I have an old pallett leaning against my garage that I want to sink as a fish attractor. I figure I will just tie one or two cement blocks to it and throw it over the side at a predetermined location. Anybody ever do this? Any tips?


----------



## KMixson (May 9, 2011)

Is it wood? Never heard of using pallets as fish cover. Seems to me that as the nails holding it together rust away it would fall apart. I have heard of using Christmas trees a lot.


----------



## fender66 (May 9, 2011)

The nails will eventually rust and it will come apart. No idea how long it will take, but it will happen. Good idea though.

If you can figure out a way to strap it together with something that will not degrade in the water...it will last longer.


----------



## Brine (May 9, 2011)

I don't see the value of sinking just one unless you attach something to it. You could screw in some pvc, bamboo etc... around the edges to make more of a cube shape, and with all of the tie down points, maybe something creative in the middle. 

I've seen pics of guys using 3 of them to make a tent out of them, then tying branches etc.. to the sides. 

Check out all of the google images and you'll probably find a winner. 

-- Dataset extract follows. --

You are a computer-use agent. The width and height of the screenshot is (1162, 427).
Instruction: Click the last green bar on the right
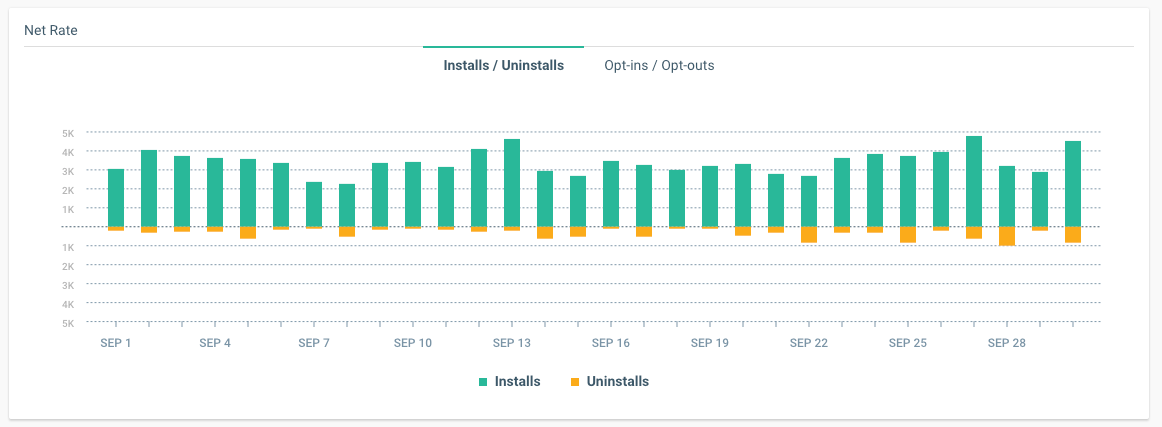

If I were to offer you a tip, I'd say make sure your dropping it in a place where fish will use it. I've seen guys go through a bunch of work to simply drop them out randomly not knowing what's below them, and they wonder why the cover never produces fish. :roll:

Were it me, I'd be looking for flats/secondary points that extend to deep water/channels and place them at the edge. Most guys would ride right over the spot and never fish it. Make sure you gps the spot! :lol:


----------



## dyeguy1212 (May 10, 2011)

Make sure its in a legal area/private waters. If I saw someone throwing their crap into my local lake for any reason I'd be calling the cops and blocking the launch until they got there.


----------



## Captain Ahab (May 10, 2011)

I have sank all sorts of stuff to make "reefs" - pallets are good - get three and make the tent 

A few cinder blocks (or even old brake rotors :wink: ) will do the trick

They will last for at least 4-5 years depending on how deep - maybe much longer


----------